Personal information
- Full name: Lee James Crozier
- Born: 16 October 1973 (age 52) Newcastle upon Tyne, Northumberland, England
- Batting: Right-handed
- Bowling: Right-arm off break

Domestic team information
- 1996–2006: Northumberland

Career statistics
| Competition | List A |
| Matches | 8 |
| Runs scored | 14 |
| Batting average | 4.66 |
| 100s/50s | –/– |
| Top score | 8* |
| Balls bowled | 438 |
| Wickets | 12 |
| Bowling average | 30.75 |
| 5 wickets in innings | – |
| 10 wickets in match | – |
| Best bowling | 3/30 |
| Catches/stumpings | 2/– |
- Source: Cricinfo, 1 August 2011

= Lee Crozier =

English cricketer (born 1973)

Lee James Crozier (born 16 October 1973) is an English cricketer. Crozier is a right-handed batsman who bowls right-arm off break. He was born in Newcastle upon Tyne, Northumberland.

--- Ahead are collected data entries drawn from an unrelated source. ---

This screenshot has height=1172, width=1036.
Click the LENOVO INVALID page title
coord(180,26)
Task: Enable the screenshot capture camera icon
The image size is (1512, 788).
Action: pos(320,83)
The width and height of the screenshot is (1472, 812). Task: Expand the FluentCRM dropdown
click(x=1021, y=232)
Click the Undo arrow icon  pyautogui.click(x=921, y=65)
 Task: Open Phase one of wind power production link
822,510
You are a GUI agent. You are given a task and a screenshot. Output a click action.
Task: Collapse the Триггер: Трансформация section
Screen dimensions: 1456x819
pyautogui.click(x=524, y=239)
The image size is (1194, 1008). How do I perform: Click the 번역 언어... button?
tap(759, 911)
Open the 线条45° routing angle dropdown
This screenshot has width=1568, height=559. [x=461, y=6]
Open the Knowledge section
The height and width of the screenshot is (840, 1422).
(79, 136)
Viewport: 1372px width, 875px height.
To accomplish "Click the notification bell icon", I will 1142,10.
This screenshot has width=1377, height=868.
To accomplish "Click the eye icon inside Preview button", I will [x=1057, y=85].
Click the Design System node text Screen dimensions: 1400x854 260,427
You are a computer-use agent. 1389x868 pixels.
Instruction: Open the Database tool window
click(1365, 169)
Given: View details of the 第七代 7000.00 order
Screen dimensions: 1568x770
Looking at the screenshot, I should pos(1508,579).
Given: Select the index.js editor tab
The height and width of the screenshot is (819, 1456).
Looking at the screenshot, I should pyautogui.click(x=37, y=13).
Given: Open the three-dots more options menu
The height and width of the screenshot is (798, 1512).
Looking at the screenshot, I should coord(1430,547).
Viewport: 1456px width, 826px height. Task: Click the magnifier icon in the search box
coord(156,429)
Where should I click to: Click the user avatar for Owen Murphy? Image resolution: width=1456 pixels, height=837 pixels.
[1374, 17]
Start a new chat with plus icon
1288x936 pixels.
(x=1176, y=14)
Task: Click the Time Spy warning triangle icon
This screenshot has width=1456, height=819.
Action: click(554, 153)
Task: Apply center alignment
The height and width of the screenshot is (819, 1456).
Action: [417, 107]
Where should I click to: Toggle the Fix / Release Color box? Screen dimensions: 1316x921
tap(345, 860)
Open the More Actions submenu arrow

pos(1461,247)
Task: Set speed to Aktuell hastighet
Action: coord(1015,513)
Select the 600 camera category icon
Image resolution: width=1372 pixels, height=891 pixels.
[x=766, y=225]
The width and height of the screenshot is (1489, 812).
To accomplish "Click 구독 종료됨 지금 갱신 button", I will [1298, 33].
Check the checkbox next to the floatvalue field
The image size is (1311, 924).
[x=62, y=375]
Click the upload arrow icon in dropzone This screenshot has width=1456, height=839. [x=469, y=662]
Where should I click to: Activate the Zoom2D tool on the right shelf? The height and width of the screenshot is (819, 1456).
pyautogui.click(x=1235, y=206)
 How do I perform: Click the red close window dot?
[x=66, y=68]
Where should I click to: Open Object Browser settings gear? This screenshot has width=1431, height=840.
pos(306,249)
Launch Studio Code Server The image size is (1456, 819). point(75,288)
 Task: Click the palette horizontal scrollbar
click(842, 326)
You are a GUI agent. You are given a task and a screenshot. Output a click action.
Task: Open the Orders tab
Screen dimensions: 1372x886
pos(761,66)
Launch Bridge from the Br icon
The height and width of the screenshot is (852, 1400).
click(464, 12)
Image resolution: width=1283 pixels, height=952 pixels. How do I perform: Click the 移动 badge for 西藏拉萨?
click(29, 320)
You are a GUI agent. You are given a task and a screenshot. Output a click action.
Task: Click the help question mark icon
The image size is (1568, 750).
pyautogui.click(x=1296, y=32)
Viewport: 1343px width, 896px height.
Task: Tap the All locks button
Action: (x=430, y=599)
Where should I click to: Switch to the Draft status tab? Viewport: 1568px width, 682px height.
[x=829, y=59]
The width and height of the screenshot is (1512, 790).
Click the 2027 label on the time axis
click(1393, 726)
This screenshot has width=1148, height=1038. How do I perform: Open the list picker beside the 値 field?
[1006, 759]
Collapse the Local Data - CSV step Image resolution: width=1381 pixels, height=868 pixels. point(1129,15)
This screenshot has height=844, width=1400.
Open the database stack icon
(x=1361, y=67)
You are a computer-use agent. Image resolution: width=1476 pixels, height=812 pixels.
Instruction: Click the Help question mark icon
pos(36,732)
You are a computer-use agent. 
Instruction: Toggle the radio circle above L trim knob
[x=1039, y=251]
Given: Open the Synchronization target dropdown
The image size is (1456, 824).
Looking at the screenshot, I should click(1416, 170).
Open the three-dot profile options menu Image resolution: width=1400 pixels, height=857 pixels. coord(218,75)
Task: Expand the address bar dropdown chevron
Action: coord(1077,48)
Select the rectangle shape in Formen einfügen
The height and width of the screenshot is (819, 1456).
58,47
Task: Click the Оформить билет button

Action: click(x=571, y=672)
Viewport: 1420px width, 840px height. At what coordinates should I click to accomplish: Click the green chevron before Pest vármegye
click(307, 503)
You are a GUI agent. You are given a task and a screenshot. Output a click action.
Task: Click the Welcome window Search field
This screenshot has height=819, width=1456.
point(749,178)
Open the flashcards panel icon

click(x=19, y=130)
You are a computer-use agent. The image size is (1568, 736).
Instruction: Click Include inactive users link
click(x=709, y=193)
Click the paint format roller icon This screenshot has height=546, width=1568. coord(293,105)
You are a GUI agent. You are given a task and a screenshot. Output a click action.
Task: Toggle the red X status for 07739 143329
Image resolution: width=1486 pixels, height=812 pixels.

Crozier made his debut for Northumberland against Hertfordshire in the 1996 Minor Counties Championship. He played Minor counties cricket for Northumberland from 1996 to 2006, making 46 Minor Counties Championship appearances and 31 MCCA Knockout Trophy appearances. He made his List A debut against Ireland in the 1999 NatWest Trophy. He made 7 further List A appearances, the last of which came against Middlesex in the 2005 Cheltenham & Gloucester Trophy. In his 8 List A matches, he took 12 wickets at an average of 30.75, with best figures of 3/30. With the bat, he scored 14 runs at a batting average of 4.66, with a high score of 6 not out.